Why no one has the right to judge the Texas Ebola victim
The United States is facing its first case of Ebola diagnosed on home-turf, and unsurprisingly, people aren’t taking it so well – least of all, the President of Liberia, Ellen Johnson Sirleaf.
In an exclusive interview with the CBC, Sirleaf expressed her disappointment in her countryman for fleeing to the U.S. and spreading the virus to North America.
“With the U.S. doing so much to help us fight Ebola, and again one of our compatriots didn’t take due care, and so, he’s gone there and … put some Americans in a state of fear, and put them at some risk, and so I feel very saddened by that and very angry with him, to tell you the truth,” said Sirleaf, who added that she would likely press charges when the infected man — since identified as Thomas E. Duncan — was healthy enough to return to Liberia. (Which is, of course, optimistic thinking.)

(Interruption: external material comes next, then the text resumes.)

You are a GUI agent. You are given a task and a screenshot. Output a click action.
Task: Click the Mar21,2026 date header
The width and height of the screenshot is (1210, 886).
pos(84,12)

Not that she doesn’t have a perfectly good reason: Duncan knew very well that he was susceptible to the virus, having helped carry a dying, Ebola-infected woman to a treatment centre (and back when she was refused). On top of this, on the airport forms, he denied having any contact with the disease at all. Knowing that, he boarded a plane — an act Sirleaf claims is inexcusable.
Firstly, let me say, what Duncan did was incredibly selfish and cowardly. Not only did he lie at the airport, but in doing so, he risked infecting everyone he came into contact with — including young children. What follows is no excuse for his actions, and it is completely and utterly within the jurisdiction of the Liberian authorities to penalize him to the full extent of the law.
But really — can we blame him?
I cannot imagine what Duncan must have been thinking or feeling after getting that woman to the centre, but I think we can at least commend the (perhaps stupid and misplaced) bravery it took to bring her there. He helped a 7-month pregnant woman in what I can only assume was an attempt to save her and her child’s life by bringing her to the proper authorities, where she could be quarantined and treated.
Unfortunately, they were at capacity and she had to be turned away. Even then, he did not abandon her: he helped her family get her back home, where she later died. Can you blame him – after seeing all that, knowing that he was possibly infected — for wanting to run to somewhere he could be treated? He had just seen first-hand that if he was infected, he would be turned away.
If you were in his shoes, would you have done any differently?
I know it doesn’t make it right, or acceptable, or even excusable.
But it does make him human.
And anyone saying they would do differently should do some serious introspection from their safe and secure high horse before they start throwing stones.
Note: Since the time of writing, the subject of the article, Thomas E. Duncan, passed away. He succumbed to Ebola at 7:51 a.m. on Oct. 8 at the Texas Health Presbyterian Hospital.